-- What to work on --
Repeat all the records below word for word, keeping every line in its original order.

=== Materials provided ===

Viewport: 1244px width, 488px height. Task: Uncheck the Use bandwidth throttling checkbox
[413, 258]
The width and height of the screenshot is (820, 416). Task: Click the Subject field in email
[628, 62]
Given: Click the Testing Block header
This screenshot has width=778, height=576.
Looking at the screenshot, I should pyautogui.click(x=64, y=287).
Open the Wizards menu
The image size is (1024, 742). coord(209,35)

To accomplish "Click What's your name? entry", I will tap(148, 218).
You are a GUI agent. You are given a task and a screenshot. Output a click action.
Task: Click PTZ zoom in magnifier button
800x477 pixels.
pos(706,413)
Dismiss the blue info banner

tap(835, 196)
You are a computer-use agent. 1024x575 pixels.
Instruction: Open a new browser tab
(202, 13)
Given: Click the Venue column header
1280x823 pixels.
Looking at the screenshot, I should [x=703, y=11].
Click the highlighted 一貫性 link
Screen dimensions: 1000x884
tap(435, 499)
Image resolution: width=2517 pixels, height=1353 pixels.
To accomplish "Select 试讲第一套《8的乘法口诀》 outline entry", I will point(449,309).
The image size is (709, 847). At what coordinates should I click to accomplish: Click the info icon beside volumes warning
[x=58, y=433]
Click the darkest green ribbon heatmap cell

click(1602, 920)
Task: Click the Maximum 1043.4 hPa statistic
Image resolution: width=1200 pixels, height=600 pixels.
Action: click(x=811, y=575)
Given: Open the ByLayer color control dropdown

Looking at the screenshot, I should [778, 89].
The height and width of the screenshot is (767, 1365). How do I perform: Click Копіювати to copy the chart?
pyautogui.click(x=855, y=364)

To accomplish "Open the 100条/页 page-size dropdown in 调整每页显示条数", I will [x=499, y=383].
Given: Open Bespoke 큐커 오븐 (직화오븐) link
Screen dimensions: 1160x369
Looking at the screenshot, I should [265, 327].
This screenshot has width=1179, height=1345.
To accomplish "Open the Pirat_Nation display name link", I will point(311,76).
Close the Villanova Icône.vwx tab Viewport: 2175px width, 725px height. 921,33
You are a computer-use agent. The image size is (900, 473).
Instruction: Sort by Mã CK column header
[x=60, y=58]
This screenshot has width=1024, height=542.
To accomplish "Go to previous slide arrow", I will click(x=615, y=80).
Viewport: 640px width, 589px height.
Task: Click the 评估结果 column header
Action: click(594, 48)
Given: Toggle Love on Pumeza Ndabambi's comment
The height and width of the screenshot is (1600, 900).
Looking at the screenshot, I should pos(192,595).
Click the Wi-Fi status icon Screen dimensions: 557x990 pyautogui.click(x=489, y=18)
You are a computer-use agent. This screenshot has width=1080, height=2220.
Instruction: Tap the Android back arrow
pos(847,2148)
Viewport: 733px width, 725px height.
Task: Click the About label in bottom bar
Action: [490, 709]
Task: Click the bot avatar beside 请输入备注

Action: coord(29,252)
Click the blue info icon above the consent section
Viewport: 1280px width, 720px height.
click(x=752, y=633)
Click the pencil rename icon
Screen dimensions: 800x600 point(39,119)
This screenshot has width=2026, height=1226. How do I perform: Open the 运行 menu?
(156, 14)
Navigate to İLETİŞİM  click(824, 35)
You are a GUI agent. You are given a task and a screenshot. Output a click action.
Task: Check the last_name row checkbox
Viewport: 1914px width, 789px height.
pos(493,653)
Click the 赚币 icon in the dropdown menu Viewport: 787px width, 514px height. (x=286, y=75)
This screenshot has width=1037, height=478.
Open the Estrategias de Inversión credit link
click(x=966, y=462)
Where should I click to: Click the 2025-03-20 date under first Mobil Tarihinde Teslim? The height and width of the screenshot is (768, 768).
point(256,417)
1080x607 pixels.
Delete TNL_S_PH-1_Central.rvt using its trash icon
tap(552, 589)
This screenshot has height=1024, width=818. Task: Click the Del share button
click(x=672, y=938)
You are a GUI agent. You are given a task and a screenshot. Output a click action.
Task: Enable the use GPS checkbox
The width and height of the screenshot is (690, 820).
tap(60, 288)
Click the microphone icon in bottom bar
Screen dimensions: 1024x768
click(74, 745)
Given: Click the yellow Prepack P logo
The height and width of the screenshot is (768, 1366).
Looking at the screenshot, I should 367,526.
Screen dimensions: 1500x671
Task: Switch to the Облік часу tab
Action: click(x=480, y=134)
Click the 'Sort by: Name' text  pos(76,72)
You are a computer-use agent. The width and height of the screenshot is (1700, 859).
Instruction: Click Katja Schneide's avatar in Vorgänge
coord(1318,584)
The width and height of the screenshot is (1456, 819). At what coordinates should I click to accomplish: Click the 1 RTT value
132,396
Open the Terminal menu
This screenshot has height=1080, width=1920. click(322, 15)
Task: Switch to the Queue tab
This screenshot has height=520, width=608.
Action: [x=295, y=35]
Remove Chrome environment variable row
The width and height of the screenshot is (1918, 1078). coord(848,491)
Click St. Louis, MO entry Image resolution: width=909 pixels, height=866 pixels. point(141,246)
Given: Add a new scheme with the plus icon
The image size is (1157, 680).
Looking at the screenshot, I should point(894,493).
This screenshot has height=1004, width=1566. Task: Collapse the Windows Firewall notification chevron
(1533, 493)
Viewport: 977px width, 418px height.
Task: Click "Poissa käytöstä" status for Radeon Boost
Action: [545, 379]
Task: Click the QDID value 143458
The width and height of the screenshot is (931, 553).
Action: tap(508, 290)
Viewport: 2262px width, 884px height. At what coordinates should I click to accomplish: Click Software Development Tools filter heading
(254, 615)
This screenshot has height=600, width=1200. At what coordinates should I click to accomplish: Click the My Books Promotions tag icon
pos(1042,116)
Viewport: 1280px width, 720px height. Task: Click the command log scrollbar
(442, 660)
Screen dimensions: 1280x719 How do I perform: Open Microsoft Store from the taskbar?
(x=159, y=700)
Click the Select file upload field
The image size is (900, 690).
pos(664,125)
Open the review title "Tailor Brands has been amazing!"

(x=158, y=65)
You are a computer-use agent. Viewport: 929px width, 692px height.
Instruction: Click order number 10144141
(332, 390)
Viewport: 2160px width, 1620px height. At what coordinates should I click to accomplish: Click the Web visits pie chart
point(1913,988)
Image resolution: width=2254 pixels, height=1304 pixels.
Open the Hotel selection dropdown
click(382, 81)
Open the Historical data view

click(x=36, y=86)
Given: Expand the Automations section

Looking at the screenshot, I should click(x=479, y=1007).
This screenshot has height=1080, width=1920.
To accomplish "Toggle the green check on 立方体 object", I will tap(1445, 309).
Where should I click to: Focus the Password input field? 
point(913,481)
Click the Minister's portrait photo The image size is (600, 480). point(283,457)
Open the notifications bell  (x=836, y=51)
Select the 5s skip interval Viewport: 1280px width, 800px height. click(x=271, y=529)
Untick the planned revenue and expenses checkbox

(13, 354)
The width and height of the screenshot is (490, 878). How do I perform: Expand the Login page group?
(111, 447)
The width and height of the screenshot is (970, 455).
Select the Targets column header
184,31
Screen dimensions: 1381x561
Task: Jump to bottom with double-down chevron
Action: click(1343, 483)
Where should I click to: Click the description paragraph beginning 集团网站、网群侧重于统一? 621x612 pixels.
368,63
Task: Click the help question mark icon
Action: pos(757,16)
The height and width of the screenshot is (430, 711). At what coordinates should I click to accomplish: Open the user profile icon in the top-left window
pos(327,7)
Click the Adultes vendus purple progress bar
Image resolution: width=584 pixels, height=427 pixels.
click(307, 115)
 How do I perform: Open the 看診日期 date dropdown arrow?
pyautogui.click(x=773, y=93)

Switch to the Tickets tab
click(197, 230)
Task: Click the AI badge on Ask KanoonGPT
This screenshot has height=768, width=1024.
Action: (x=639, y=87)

===

-- Response to this exercise --
Viewport: 1244px width, 488px height. Task: Uncheck the Use bandwidth throttling checkbox
[413, 258]
The width and height of the screenshot is (820, 416). Task: Click the Subject field in email
[628, 62]
Given: Click the Testing Block header
This screenshot has width=778, height=576.
Looking at the screenshot, I should pyautogui.click(x=64, y=287).
Open the Wizards menu
The image size is (1024, 742). coord(209,35)

To accomplish "Click What's your name? entry", I will tap(148, 218).
You are a GUI agent. You are given a task and a screenshot. Output a click action.
Task: Click PTZ zoom in magnifier button
800x477 pixels.
pos(706,413)
Dismiss the blue info banner

tap(835, 196)
You are a computer-use agent. 1024x575 pixels.
Instruction: Open a new browser tab
(202, 13)
Given: Click the Venue column header
1280x823 pixels.
Looking at the screenshot, I should [x=703, y=11].
Click the highlighted 一貫性 link
Screen dimensions: 1000x884
tap(435, 499)
Image resolution: width=2517 pixels, height=1353 pixels.
To accomplish "Select 试讲第一套《8的乘法口诀》 outline entry", I will point(449,309).
The image size is (709, 847). At what coordinates should I click to accomplish: Click the info icon beside volumes warning
[x=58, y=433]
Click the darkest green ribbon heatmap cell

click(1602, 920)
Task: Click the Maximum 1043.4 hPa statistic
Image resolution: width=1200 pixels, height=600 pixels.
Action: click(x=811, y=575)
Given: Open the ByLayer color control dropdown

Looking at the screenshot, I should [778, 89].
The height and width of the screenshot is (767, 1365). How do I perform: Click Копіювати to copy the chart?
pyautogui.click(x=855, y=364)

To accomplish "Open the 100条/页 page-size dropdown in 调整每页显示条数", I will [x=499, y=383].
Given: Open Bespoke 큐커 오븐 (직화오븐) link
Screen dimensions: 1160x369
Looking at the screenshot, I should [265, 327].
This screenshot has width=1179, height=1345.
To accomplish "Open the Pirat_Nation display name link", I will point(311,76).
Close the Villanova Icône.vwx tab Viewport: 2175px width, 725px height. 921,33
You are a computer-use agent. The image size is (900, 473).
Instruction: Sort by Mã CK column header
[x=60, y=58]
This screenshot has width=1024, height=542.
To accomplish "Go to previous slide arrow", I will click(x=615, y=80).
Viewport: 640px width, 589px height.
Task: Click the 评估结果 column header
Action: click(594, 48)
Given: Toggle Love on Pumeza Ndabambi's comment
The height and width of the screenshot is (1600, 900).
Looking at the screenshot, I should pos(192,595).
Click the Wi-Fi status icon Screen dimensions: 557x990 pyautogui.click(x=489, y=18)
You are a computer-use agent. This screenshot has width=1080, height=2220.
Instruction: Tap the Android back arrow
pos(847,2148)
Viewport: 733px width, 725px height.
Task: Click the About label in bottom bar
Action: [490, 709]
Task: Click the bot avatar beside 请输入备注

Action: coord(29,252)
Click the blue info icon above the consent section
Viewport: 1280px width, 720px height.
click(x=752, y=633)
Click the pencil rename icon
Screen dimensions: 800x600 point(39,119)
This screenshot has width=2026, height=1226. How do I perform: Open the 运行 menu?
(156, 14)
Navigate to İLETİŞİM  click(824, 35)
You are a GUI agent. You are given a task and a screenshot. Output a click action.
Task: Check the last_name row checkbox
Viewport: 1914px width, 789px height.
pos(493,653)
Click the 赚币 icon in the dropdown menu Viewport: 787px width, 514px height. (x=286, y=75)
This screenshot has width=1037, height=478.
Open the Estrategias de Inversión credit link
click(x=966, y=462)
Where should I click to: Click the 2025-03-20 date under first Mobil Tarihinde Teslim? The height and width of the screenshot is (768, 768).
point(256,417)
1080x607 pixels.
Delete TNL_S_PH-1_Central.rvt using its trash icon
tap(552, 589)
This screenshot has height=1024, width=818. Task: Click the Del share button
click(x=672, y=938)
You are a GUI agent. You are given a task and a screenshot. Output a click action.
Task: Enable the use GPS checkbox
The width and height of the screenshot is (690, 820).
tap(60, 288)
Click the microphone icon in bottom bar
Screen dimensions: 1024x768
click(74, 745)
Given: Click the yellow Prepack P logo
The height and width of the screenshot is (768, 1366).
Looking at the screenshot, I should 367,526.
Screen dimensions: 1500x671
Task: Switch to the Облік часу tab
Action: click(x=480, y=134)
Click the 'Sort by: Name' text  pos(76,72)
You are a computer-use agent. The width and height of the screenshot is (1700, 859).
Instruction: Click Katja Schneide's avatar in Vorgänge
coord(1318,584)
The width and height of the screenshot is (1456, 819). At what coordinates should I click to accomplish: Click the 1 RTT value
132,396
Open the Terminal menu
This screenshot has height=1080, width=1920. click(322, 15)
Task: Switch to the Queue tab
This screenshot has height=520, width=608.
Action: [x=295, y=35]
Remove Chrome environment variable row
The width and height of the screenshot is (1918, 1078). coord(848,491)
Click St. Louis, MO entry Image resolution: width=909 pixels, height=866 pixels. point(141,246)
Given: Add a new scheme with the plus icon
The image size is (1157, 680).
Looking at the screenshot, I should point(894,493).
This screenshot has height=1004, width=1566. Task: Collapse the Windows Firewall notification chevron
(1533, 493)
Viewport: 977px width, 418px height.
Task: Click "Poissa käytöstä" status for Radeon Boost
Action: [545, 379]
Task: Click the QDID value 143458
The width and height of the screenshot is (931, 553).
Action: tap(508, 290)
Viewport: 2262px width, 884px height. At what coordinates should I click to accomplish: Click Software Development Tools filter heading
(254, 615)
This screenshot has height=600, width=1200. At what coordinates should I click to accomplish: Click the My Books Promotions tag icon
pos(1042,116)
Viewport: 1280px width, 720px height. Task: Click the command log scrollbar
(442, 660)
Screen dimensions: 1280x719 How do I perform: Open Microsoft Store from the taskbar?
(x=159, y=700)
Click the Select file upload field
The image size is (900, 690).
pos(664,125)
Open the review title "Tailor Brands has been amazing!"

(x=158, y=65)
You are a computer-use agent. Viewport: 929px width, 692px height.
Instruction: Click order number 10144141
(332, 390)
Viewport: 2160px width, 1620px height. At what coordinates should I click to accomplish: Click the Web visits pie chart
point(1913,988)
Image resolution: width=2254 pixels, height=1304 pixels.
Open the Hotel selection dropdown
click(382, 81)
Open the Historical data view

click(x=36, y=86)
Given: Expand the Automations section

Looking at the screenshot, I should click(x=479, y=1007).
This screenshot has height=1080, width=1920.
To accomplish "Toggle the green check on 立方体 object", I will tap(1445, 309).
Where should I click to: Focus the Password input field? 
point(913,481)
Click the Minister's portrait photo The image size is (600, 480). point(283,457)
Open the notifications bell  (x=836, y=51)
Select the 5s skip interval Viewport: 1280px width, 800px height. click(x=271, y=529)
Untick the planned revenue and expenses checkbox

(13, 354)
The width and height of the screenshot is (490, 878). How do I perform: Expand the Login page group?
(111, 447)
The width and height of the screenshot is (970, 455).
Select the Targets column header
184,31
Screen dimensions: 1381x561
Task: Jump to bottom with double-down chevron
Action: click(1343, 483)
Where should I click to: Click the description paragraph beginning 集团网站、网群侧重于统一? 621x612 pixels.
368,63
Task: Click the help question mark icon
Action: pos(757,16)
The height and width of the screenshot is (430, 711). At what coordinates should I click to accomplish: Open the user profile icon in the top-left window
pos(327,7)
Click the Adultes vendus purple progress bar
Image resolution: width=584 pixels, height=427 pixels.
click(307, 115)
 How do I perform: Open the 看診日期 date dropdown arrow?
pyautogui.click(x=773, y=93)

Switch to the Tickets tab
click(197, 230)
Task: Click the AI badge on Ask KanoonGPT
This screenshot has height=768, width=1024.
Action: (x=639, y=87)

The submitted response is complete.